Wird eine abhängige Beschäftigung und dementsprechend eine Scheinselbstständigkeit nachträglich festgestellt, können Arbeitnehmer:innen und Arbeitgeber:innen dazu verpflichtet werden, die Beiträge zur gesetzlichen Renten-, Kranken-, Pflege- und Arbeitslosenversicherung für vorgegebene Zeiträume rückwirkend zu entrichten.

Änderung zum 1. April 2022

Das sogenannte Statusfeststellungsverfahren soll den Beteiligten Rechtssicherheit darüber verschaffen, auf welcher Basis – selbstständig oder abhängig beschäftigt – sie einen Vertrag geschlossen haben.
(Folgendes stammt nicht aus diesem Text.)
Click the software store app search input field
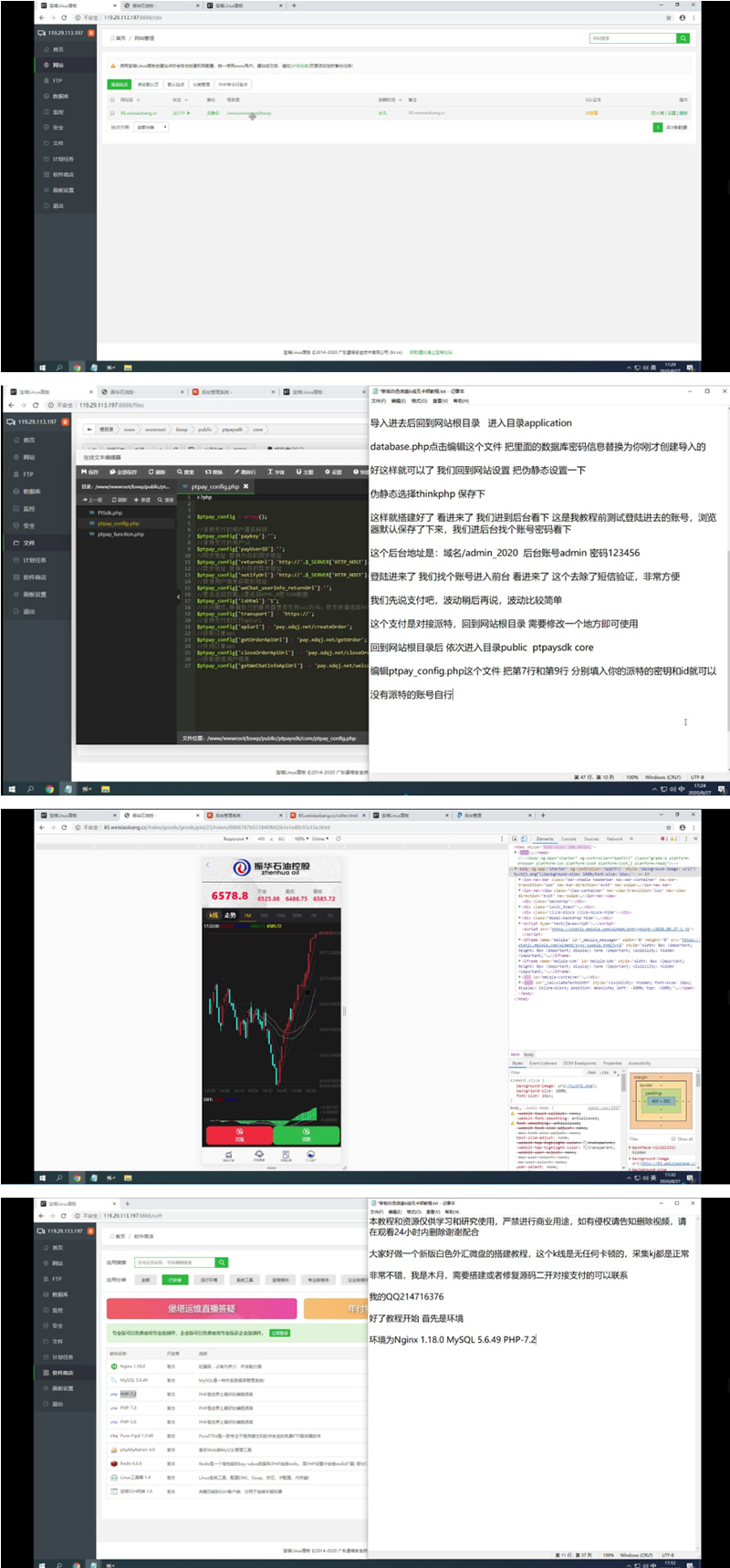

Mit Wirkung zum 1. April 2022 wurde eine Änderung des Paragrafen 7a SGB IV vorgenommen, der das Statusfeststellungsverfahren regelt.

Statusfeststellungsverfahren

Das Statusfeststellungsverfahren dient der Klärung, ob ein sozialversicherungspflichtiges Beschäftigungsverhältnis zwischen Auftraggeber:in und Auftragnehmer:in vorliegt, also ob Arbeitnehmende sozialversicherungspflichtig und damit abhängig beschäftigt sind oder nicht.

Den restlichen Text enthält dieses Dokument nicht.